Restituire lo stupore
La sezione naturalistica è ricchissima e riflette lo stupore per una natura rigogliosa ed esotica che certamente provarono i colonizzatori. Essi si prodigarono per inviare in Europa quanti più animali, piante e minerali trovassero straordinari. Il risultato fu un imponente saccheggio delle specie che prosperavano all’epoca in foreste e savane. Diverse oggi sono in pericolo critico di estinzione: antilopi bongo, gorilla di montagna, bonobo, okapi. Di alcune di queste specie addirittura sono stati uccisi e imbalsamati interi nuclei famigliari. La collezione entomologica lascia a bocca aperta il visitatore. La biodiversità unica al mondo concentrata nelle foreste dell’Africa centrale si esprime in una moltitudine di aracnidi ed insetti dalle forme, colori e dimensioni più disparate. Il percorso si conclude con le sale dove sono collocate le risorse alle quali attinsero le colonie (avorio, legname) e che il mondo occidentale continua a depredare senza troppi scrupoli etici. Il Congo è stato definito “uno scandalo geologico” per la sua ricchezza in materie preziose e materiali necessari allo sviluppo tecnologico.
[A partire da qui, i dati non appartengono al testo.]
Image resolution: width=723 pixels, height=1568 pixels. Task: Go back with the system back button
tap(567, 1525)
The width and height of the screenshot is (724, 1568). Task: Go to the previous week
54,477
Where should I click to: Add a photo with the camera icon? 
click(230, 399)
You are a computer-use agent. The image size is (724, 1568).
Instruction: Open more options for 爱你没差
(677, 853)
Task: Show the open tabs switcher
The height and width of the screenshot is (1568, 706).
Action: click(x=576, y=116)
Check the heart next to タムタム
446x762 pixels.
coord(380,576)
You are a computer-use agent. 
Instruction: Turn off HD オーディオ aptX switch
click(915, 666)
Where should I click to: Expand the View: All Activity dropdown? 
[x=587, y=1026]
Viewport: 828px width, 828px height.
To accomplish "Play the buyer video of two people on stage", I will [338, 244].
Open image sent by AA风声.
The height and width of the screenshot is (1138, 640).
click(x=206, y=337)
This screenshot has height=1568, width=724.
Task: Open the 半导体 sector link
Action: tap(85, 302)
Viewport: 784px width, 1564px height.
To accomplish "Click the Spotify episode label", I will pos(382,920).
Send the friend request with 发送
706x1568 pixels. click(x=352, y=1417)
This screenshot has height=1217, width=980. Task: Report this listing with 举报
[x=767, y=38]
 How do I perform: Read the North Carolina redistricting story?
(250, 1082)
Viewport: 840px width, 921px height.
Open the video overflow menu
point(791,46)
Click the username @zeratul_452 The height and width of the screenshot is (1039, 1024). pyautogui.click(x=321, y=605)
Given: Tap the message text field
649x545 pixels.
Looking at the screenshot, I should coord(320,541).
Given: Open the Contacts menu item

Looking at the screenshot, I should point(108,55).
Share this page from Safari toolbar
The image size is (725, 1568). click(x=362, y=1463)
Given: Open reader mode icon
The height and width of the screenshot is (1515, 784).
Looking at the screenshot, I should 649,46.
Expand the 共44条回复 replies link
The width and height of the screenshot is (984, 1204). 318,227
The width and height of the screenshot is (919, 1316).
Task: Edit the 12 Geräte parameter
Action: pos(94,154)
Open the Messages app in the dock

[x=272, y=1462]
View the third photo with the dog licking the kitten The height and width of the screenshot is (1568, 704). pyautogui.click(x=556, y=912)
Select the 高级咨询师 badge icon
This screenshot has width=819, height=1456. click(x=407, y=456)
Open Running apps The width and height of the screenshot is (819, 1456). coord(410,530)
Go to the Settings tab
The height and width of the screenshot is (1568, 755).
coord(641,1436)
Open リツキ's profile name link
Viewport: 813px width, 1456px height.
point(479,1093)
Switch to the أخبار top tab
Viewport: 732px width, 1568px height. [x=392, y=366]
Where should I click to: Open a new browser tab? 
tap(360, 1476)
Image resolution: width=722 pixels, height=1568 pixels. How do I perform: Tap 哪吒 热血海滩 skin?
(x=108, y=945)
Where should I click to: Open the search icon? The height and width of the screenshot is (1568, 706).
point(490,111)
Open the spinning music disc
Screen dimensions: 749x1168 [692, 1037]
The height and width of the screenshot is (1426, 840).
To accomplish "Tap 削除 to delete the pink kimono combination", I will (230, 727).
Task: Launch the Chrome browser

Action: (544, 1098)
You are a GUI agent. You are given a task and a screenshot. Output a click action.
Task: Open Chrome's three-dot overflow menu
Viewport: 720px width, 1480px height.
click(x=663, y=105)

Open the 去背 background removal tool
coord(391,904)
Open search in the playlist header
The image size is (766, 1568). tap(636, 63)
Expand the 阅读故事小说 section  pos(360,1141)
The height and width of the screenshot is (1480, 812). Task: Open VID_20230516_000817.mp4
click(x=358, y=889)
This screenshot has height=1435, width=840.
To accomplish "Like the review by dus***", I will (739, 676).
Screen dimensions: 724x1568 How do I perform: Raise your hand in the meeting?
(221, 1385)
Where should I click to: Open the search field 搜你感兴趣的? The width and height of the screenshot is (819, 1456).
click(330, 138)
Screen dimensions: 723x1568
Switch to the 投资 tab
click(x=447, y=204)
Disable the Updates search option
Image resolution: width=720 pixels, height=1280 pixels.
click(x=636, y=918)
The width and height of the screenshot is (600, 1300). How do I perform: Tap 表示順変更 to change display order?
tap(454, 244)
Nel museo di Tervuren sono rappresentati tutti, dai diamanti all’uranio, dal coltan al cobalto. Il museo reale per l’Africa centrale è rinato sulle ceneri di un museo coloniale edificato e riempito di tesori sottratti alle popolazioni locali. Questa è una verità che non può essere celata e di cui è necessario coltivare la memoria. Oggi vuole celebrare le culture e la natura di quella parte di Africa, ammonendo l’umanità di non ripetere errori e soprusi di cui ancora si scorge la traccia nel presente. Tutto passa tranne il passato.